Washington étend son blocus maritime contre l’Iran jusqu’au Pacifique
© Getty ImagesLes États-Unis étendent leur blocus contre l’Iran jusqu’aux océans Indien et Pacifique. La flotte pétrolière iranienne et les flux vers la Chine sont directement visés. Cette stratégie accroît les tensions internationales, notamment avec Pékin, sans que son efficacité soit garantie.
Les États-Unis franchissent un nouveau seuil dans leur stratégie de pression contre l’Iran en élargissant considérablement le périmètre de leur blocus maritime. Le chef d’état-major interarmées Dan Caine a annoncé que tout navire soupçonné d’apporter un « soutien matériel » à Téhéran pourrait être intercepté, y compris bien au-delà du Moyen-Orient, dans les océans Indien et Pacifique.

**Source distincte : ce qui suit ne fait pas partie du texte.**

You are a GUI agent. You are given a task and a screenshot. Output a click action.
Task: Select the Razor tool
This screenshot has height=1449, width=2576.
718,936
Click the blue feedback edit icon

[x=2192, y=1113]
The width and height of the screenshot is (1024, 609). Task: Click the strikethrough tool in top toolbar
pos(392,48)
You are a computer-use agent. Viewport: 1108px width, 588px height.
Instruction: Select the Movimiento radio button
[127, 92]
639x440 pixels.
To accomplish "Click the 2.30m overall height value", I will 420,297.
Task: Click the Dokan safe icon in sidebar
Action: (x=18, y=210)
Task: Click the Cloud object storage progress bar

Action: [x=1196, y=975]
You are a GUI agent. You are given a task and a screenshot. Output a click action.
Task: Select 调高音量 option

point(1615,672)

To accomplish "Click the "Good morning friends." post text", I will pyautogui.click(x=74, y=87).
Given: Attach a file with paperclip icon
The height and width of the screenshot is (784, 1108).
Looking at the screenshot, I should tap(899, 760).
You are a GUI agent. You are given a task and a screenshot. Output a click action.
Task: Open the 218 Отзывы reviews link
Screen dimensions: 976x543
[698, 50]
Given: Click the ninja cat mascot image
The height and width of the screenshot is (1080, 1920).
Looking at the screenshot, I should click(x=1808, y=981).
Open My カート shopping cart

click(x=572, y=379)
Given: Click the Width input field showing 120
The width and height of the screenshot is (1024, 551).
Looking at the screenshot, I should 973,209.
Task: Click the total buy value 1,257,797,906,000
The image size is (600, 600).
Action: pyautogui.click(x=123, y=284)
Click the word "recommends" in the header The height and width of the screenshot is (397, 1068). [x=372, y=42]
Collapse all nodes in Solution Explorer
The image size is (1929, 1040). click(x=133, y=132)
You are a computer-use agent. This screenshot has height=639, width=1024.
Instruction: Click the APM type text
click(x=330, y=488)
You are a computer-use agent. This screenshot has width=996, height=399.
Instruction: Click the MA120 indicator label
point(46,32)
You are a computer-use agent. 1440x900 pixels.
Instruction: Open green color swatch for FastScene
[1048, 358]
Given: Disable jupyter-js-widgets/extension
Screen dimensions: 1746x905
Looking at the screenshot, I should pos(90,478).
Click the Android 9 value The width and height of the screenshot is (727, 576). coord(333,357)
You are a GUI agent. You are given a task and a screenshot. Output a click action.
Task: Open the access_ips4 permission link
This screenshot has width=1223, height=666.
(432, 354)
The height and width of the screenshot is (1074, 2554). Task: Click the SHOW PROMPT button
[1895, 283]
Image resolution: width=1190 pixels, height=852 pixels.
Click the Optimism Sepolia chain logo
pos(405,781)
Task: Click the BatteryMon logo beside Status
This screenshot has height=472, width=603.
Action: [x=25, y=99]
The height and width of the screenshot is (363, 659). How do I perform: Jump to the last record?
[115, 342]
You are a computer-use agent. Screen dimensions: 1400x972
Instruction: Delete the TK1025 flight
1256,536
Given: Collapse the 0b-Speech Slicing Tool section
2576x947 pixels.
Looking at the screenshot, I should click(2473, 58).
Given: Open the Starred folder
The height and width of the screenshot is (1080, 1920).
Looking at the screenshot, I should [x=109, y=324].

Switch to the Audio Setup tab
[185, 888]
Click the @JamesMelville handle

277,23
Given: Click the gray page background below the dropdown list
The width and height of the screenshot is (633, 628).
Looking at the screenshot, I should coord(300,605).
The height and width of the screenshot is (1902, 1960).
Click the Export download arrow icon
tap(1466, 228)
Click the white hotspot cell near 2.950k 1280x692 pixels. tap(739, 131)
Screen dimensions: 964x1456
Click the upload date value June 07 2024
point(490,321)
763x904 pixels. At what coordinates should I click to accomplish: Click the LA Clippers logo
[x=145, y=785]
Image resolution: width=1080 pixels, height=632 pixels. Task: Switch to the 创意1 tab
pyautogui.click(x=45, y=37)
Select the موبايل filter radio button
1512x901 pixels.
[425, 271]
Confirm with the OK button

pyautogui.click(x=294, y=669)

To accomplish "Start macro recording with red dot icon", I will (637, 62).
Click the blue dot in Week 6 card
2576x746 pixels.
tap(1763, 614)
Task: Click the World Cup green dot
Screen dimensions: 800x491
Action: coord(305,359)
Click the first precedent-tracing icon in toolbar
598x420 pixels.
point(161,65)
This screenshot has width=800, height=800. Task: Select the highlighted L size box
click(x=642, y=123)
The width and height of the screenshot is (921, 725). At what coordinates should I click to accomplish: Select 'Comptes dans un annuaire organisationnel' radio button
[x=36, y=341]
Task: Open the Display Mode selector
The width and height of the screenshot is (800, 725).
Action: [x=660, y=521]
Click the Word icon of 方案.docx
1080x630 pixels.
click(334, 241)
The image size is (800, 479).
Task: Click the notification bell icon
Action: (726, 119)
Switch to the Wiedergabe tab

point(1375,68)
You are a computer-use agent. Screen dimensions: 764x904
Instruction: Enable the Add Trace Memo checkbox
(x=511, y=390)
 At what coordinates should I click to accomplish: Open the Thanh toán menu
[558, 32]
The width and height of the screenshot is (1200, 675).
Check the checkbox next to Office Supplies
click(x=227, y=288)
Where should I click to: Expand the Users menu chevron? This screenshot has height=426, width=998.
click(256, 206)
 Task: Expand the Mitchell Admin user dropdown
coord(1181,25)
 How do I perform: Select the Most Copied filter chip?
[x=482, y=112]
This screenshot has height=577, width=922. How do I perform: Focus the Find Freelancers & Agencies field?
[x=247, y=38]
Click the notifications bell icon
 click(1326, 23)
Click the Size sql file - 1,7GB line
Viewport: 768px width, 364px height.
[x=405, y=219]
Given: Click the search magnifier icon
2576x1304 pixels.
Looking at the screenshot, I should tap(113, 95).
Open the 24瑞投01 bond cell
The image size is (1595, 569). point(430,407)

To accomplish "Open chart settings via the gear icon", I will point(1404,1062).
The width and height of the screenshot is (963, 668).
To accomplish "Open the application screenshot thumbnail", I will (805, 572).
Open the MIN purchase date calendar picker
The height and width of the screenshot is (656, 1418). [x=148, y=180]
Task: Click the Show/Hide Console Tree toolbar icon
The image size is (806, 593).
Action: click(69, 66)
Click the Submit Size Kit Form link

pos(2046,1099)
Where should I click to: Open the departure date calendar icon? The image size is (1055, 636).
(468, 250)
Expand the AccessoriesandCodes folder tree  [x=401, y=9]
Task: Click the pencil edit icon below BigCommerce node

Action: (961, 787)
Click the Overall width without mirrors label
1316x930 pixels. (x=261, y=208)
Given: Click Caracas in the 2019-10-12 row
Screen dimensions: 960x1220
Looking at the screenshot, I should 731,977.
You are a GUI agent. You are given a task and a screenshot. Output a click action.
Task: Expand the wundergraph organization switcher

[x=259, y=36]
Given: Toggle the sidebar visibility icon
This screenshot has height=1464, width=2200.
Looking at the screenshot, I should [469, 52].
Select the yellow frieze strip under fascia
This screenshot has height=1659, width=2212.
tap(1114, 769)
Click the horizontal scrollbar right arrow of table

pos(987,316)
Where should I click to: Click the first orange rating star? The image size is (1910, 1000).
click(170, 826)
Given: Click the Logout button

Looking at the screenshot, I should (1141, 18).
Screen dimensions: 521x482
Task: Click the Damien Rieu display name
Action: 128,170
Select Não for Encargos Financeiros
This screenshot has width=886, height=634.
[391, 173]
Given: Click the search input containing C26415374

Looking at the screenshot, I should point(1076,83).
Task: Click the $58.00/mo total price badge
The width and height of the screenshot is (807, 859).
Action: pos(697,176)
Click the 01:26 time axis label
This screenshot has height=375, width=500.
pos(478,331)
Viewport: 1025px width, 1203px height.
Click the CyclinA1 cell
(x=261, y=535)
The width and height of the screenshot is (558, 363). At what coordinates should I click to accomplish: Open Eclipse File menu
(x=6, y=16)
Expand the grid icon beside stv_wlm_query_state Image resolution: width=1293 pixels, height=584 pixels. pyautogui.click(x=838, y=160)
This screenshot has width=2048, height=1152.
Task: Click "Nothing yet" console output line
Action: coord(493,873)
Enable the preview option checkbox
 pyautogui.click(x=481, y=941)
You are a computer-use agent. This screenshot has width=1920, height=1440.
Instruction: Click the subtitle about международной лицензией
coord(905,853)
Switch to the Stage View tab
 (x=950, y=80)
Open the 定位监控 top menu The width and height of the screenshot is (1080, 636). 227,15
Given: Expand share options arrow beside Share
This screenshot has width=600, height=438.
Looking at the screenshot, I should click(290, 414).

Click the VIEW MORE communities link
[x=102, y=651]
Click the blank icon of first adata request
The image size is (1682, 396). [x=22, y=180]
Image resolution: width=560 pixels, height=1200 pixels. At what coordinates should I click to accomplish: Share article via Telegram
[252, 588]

Cette déclaration marque une évolution majeure : il ne s’agit plus seulement de contrôler les abords du Golfe, mais de traquer les flux liés à l’Iran à l’échelle mondiale. Dans le viseur, la « flotte parallèle » utilisée par Téhéran pour contourner les sanctions, composée de pétroliers opérant hors des circuits d’assurance et de financement occidentaux. Ces navires acheminent principalement du pétrole iranien vers l’Asie, en particulier vers la Chine.
Des tensions entre Pékin et Washington
Cette offensive américaine s’inscrit dans la continuité du blocus décrété plus tôt dans la semaine. Initialement, Téhéran prévoyait d'y instaurer un système de transit sélectif favorisant ses propres exportations, tout en bloquant une grande partie des flux à destination des pays voisins.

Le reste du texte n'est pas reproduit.